The data reported in Figure 10-11 show clear differences in educational levels between races. Asian Americans having the highest levels of education, while people of African American and "Other" race (mainly Native Americans) the lowest. An ANOVA model confirms that all three of these races have mean levels of education that are significantly different from Whites.. The categorical variable "race" is operationalized into three ANOVA variables in Model 1 of Figure 10-12. The White group is used as the reference group. The education levels of Asians, blacks, and others are all highly significantly different from those of whites, with Asians having more education and Blacks and Others less. On the other hand, despite the fact that these differences are very highly statistically significant, they explain less then 1% of the total individual variability in education. Most of the individual variability in levels of education are apparently unrelated to race. It is possible that at least some of the differences in levels of education between races in the United States is due to differences in the age and gender composition of the American population by race: age and gender may be confounding variables in Model 1. This proposition can be examined using a mixed model that controls for the numerical variable age alongside the categorical variable race. A base model using just age and gender to predict education is presented in Model 2 and a mixed model including race as well in Model 3. The coefficients of the ANOVA variables in Model 3 indicate that the gaps between Whites and Blacks and Whites and Others are actually larger after controlling for age and gender, not smaller. Controlling for age and gender, Blacks receive on average 0.581 fewer years of education than Whites, while Others receive 0.714 fewer years of education.

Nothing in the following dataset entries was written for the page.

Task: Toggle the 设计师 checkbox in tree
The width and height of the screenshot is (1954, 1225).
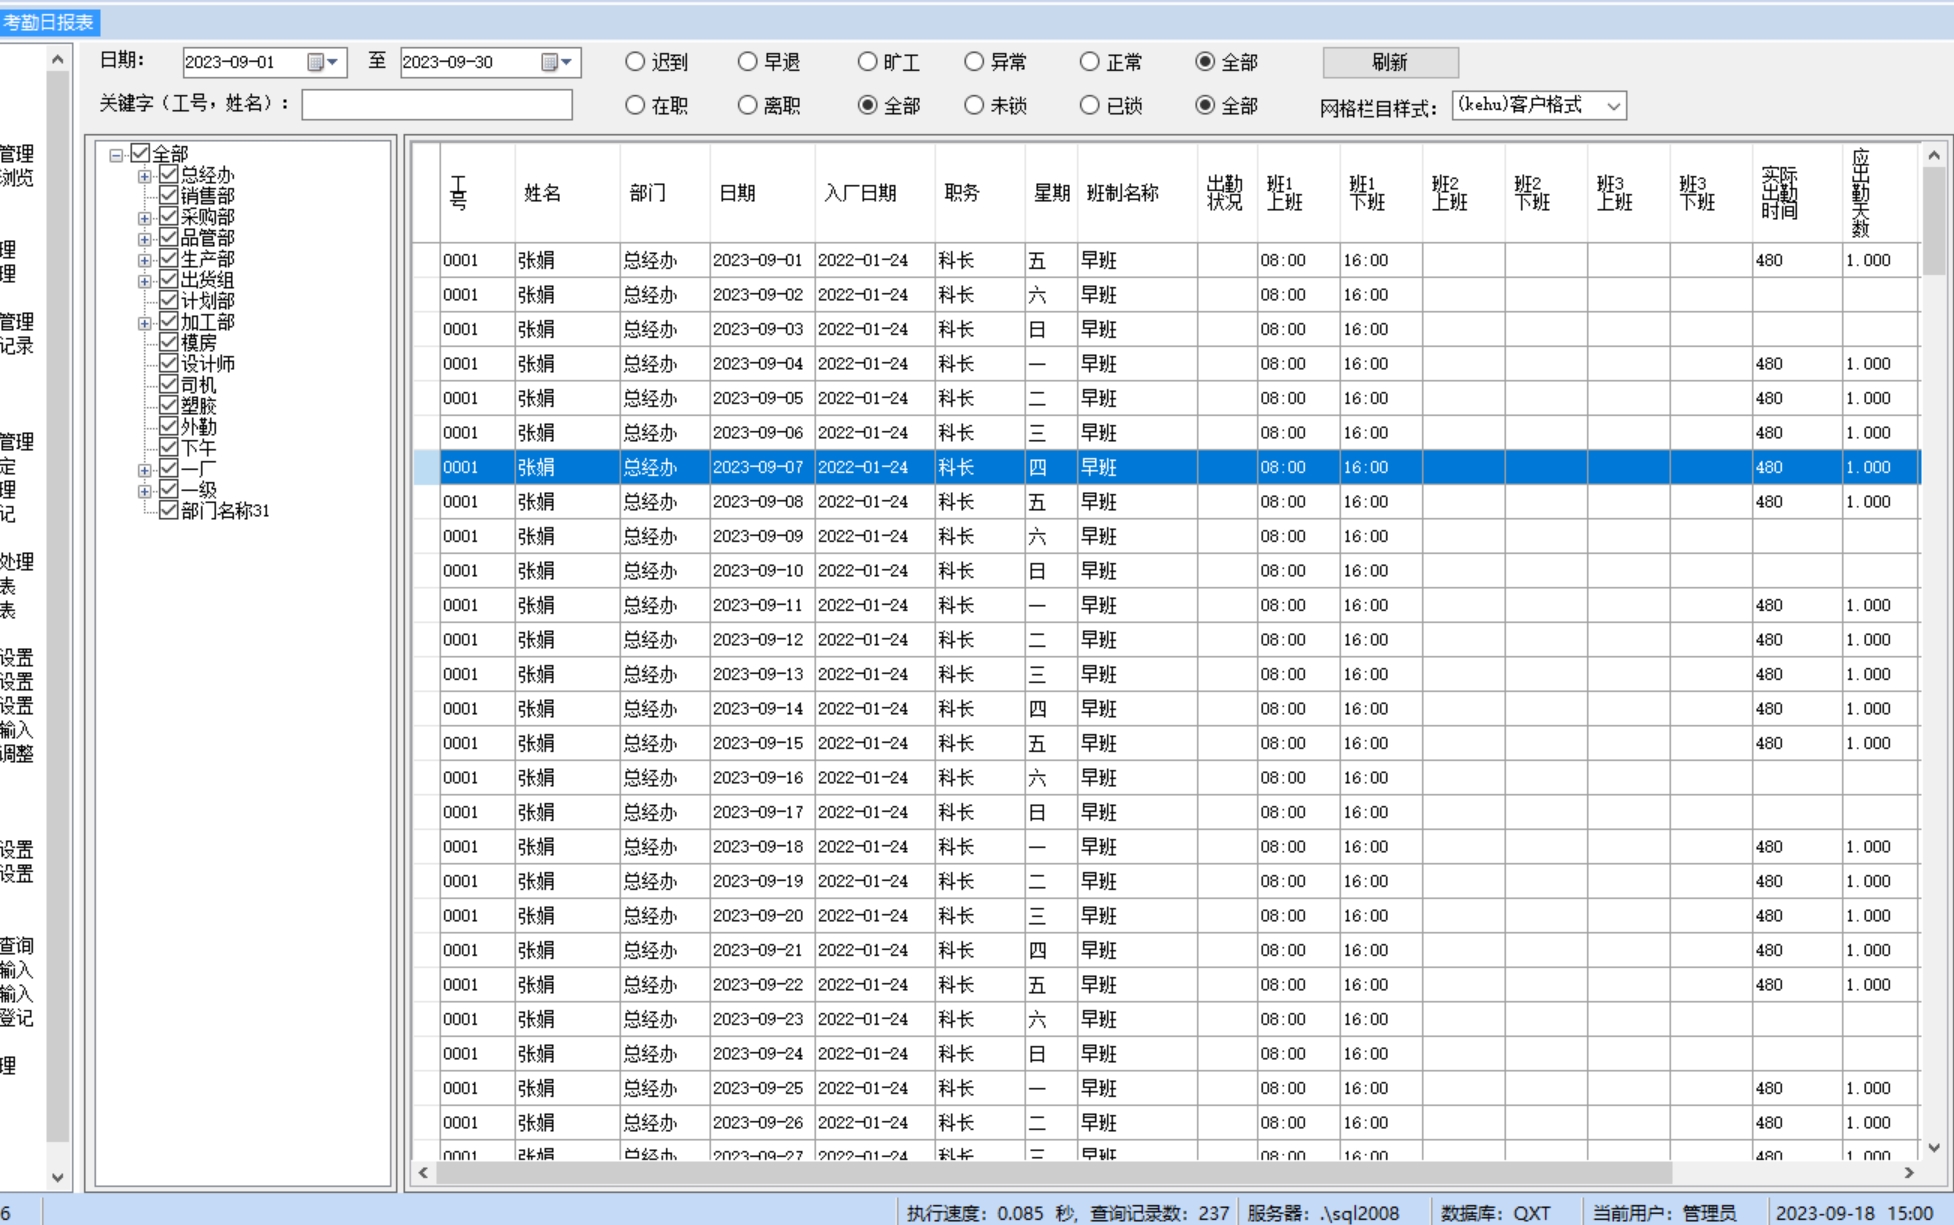Action: click(x=169, y=364)
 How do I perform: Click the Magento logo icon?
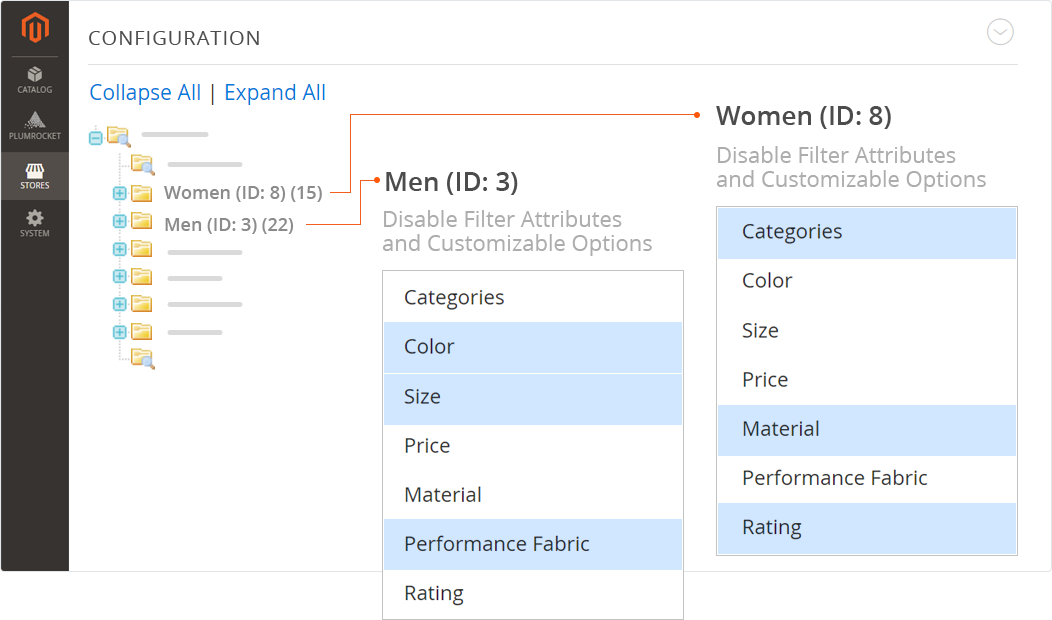pyautogui.click(x=35, y=30)
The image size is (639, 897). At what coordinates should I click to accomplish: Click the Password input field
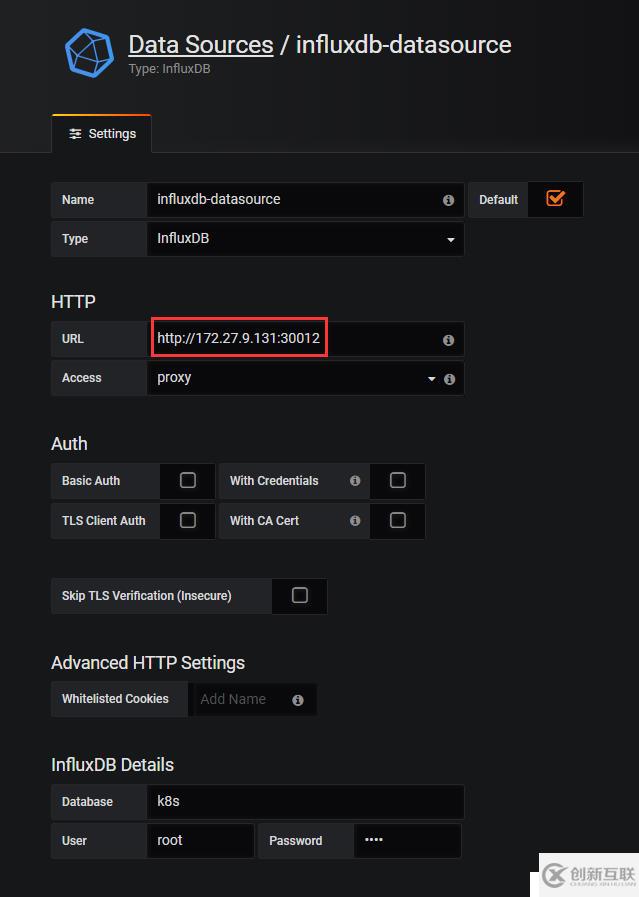pyautogui.click(x=407, y=841)
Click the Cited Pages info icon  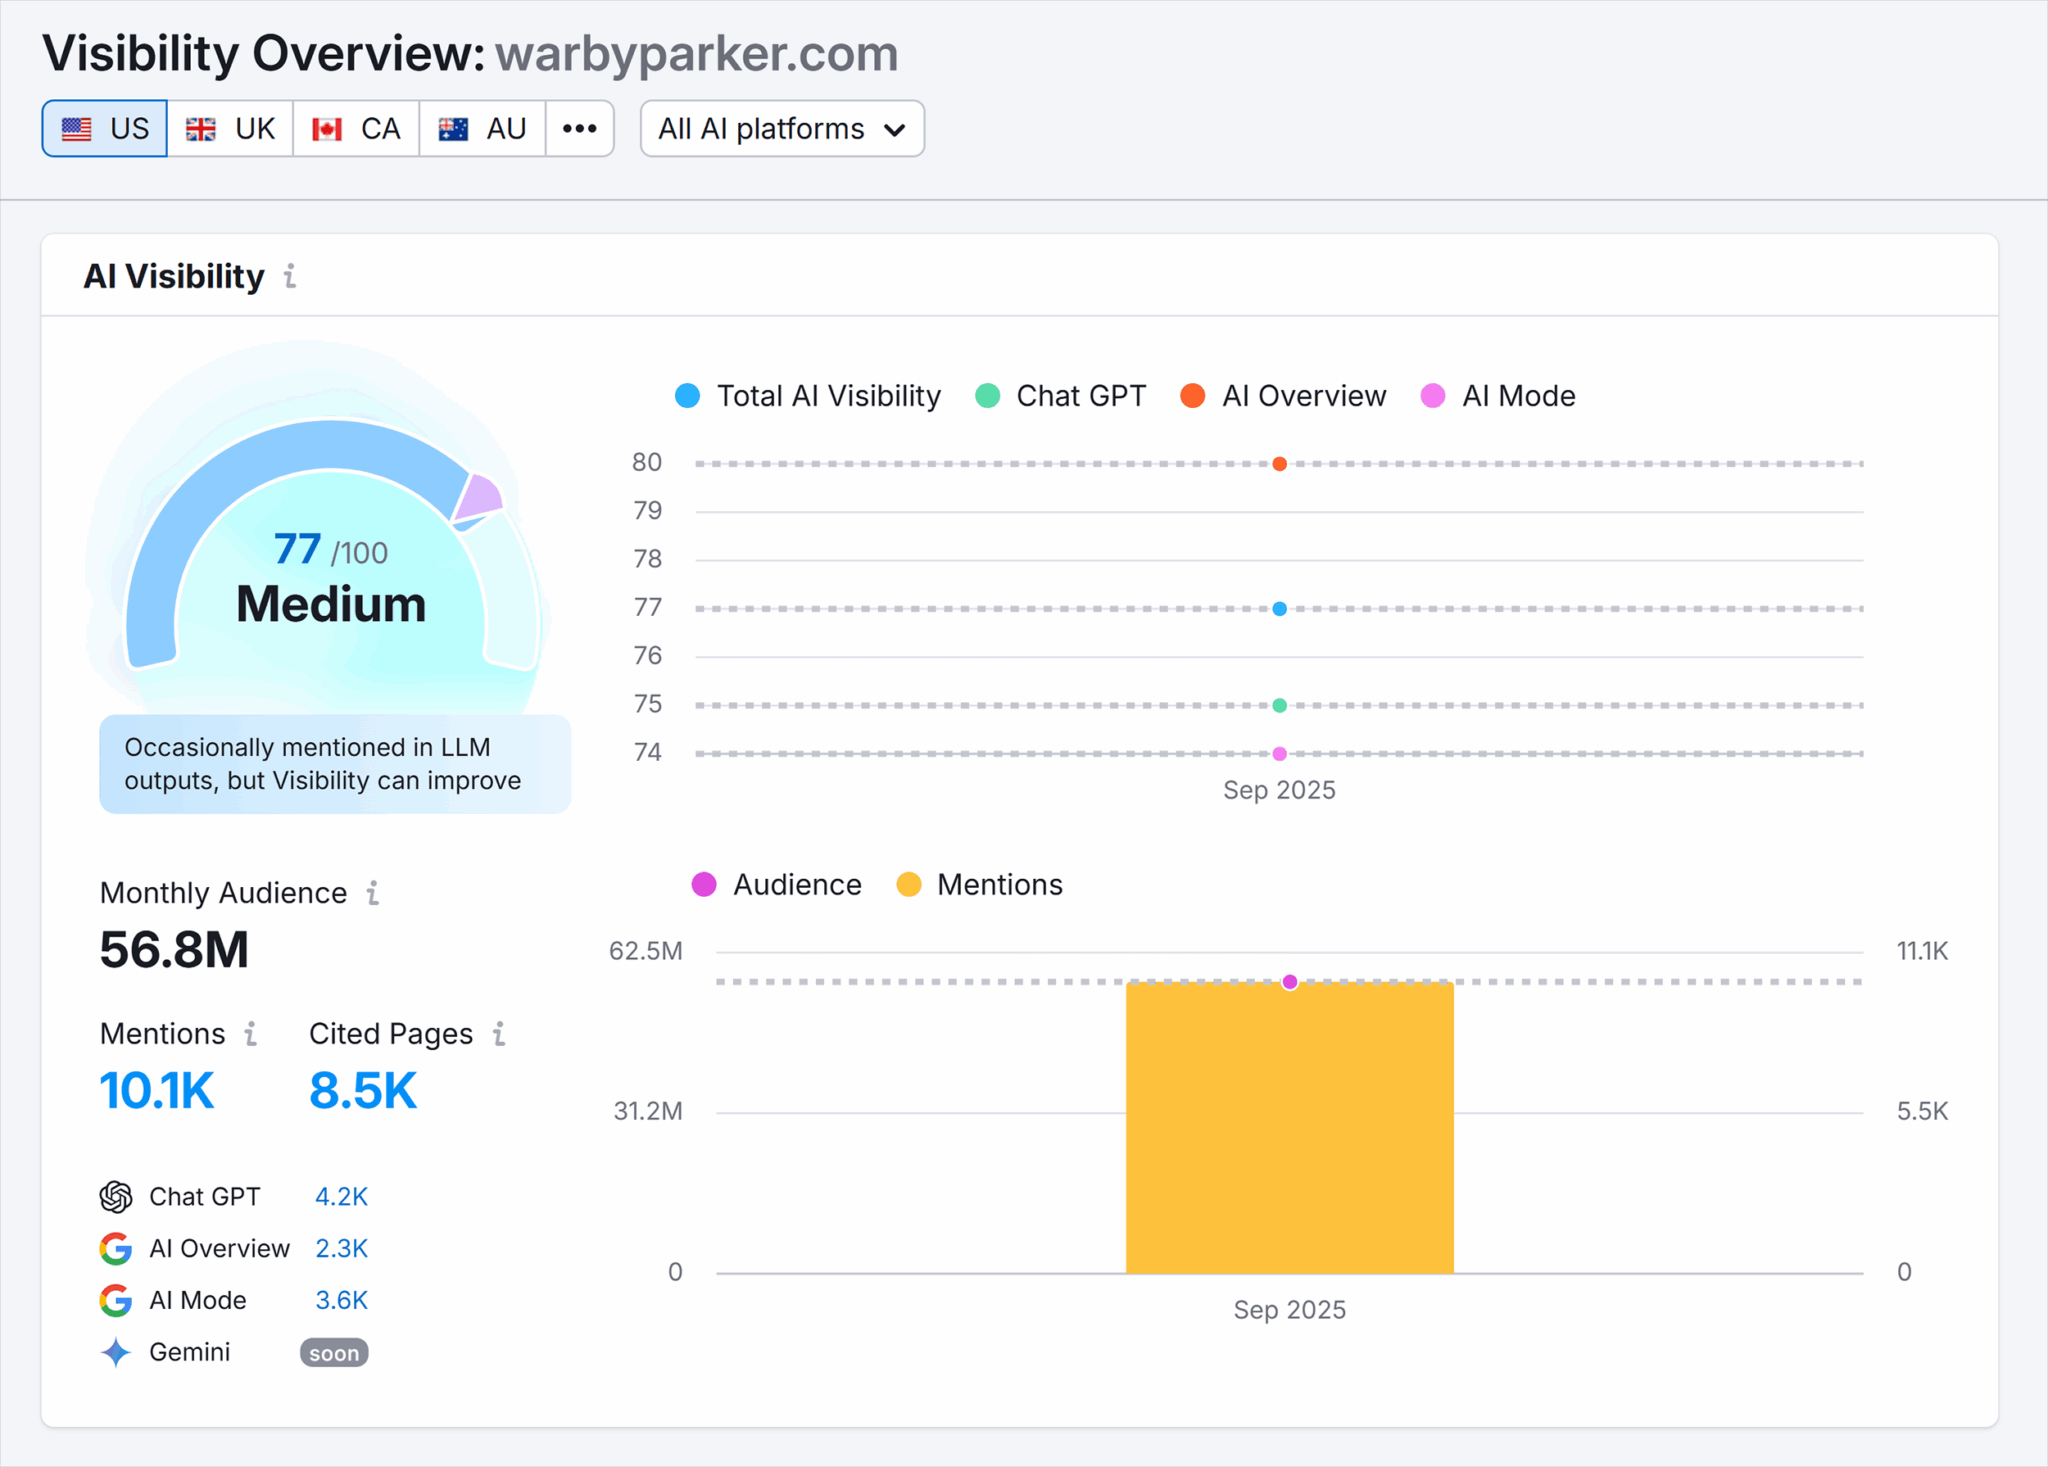click(x=499, y=1033)
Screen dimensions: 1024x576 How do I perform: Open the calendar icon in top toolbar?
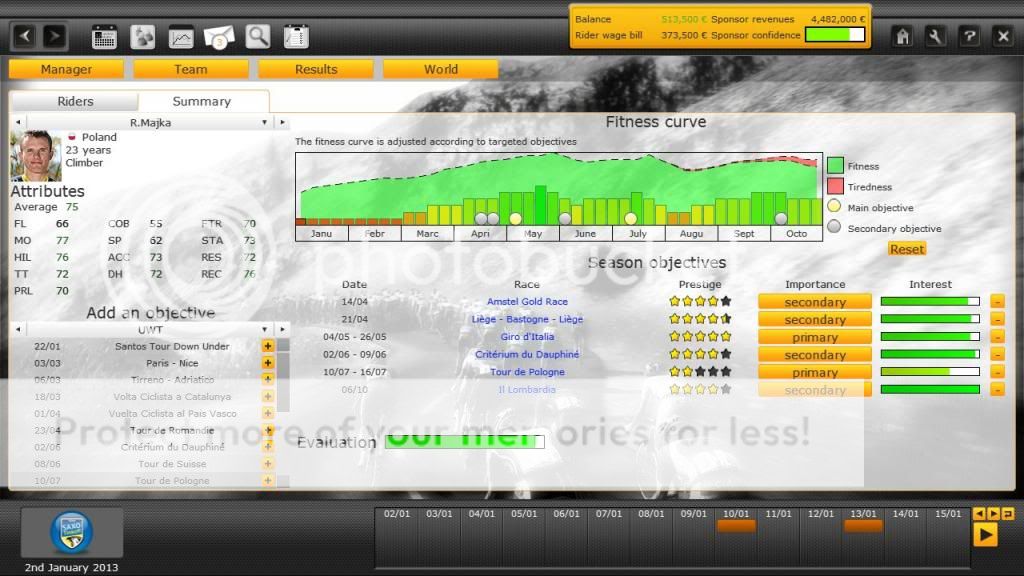(x=104, y=37)
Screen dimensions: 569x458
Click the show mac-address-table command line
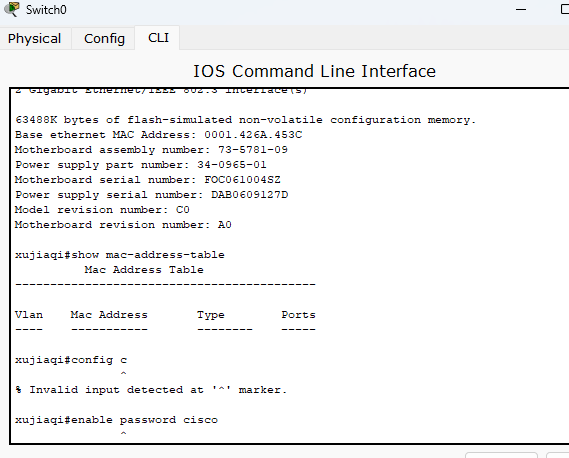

Clearly, racial differences in education exist in the United States. That is not very surprising, given what we know about the long history of racial discrimination and disadvantage in US society. It might be more interesting to know how the racial gap in education has changed over time. The older Americans in the SIPP sample grew up in a racially segregated America that often didn't allow non-Whites to attend universities, while the younger Americans in the SIPP sample grew up in a society that was officially race-free or even promoted attendance for racial minorities. Hopefully, this means that the racial gap is declining over time. Is the racial gap in education smaller for younger Americans who came of age in the 1980s and 1990s than it is for older Americans who came of age in the 1950s and 1960s? Answering that question requires a new type of model, the interaction model, that is the focus of Chapter 11.
Chapter 10 Key Terms edit
- Analysis of variance (ANOVA) is a type of regression model that focuses on the proportion of the total variability in a dependent variable that is explained by a categorical variable.
- ANOVA variables are the numerical variables in a regression model that together describe the effects of categorical group memberships.
- Categorical variables are variables that divide cases into two or more groups.
- Mixed models are regression models that include both ANOVA components and ordinary independent variables.
- Numerical variables are variables that take numerical values that represent meaningful orderings of the cases from lower numbers to highest numbers.
- Reference groups are the groups that are set aside in ANOVA variables and not explicitly included as variables in ANOVA models.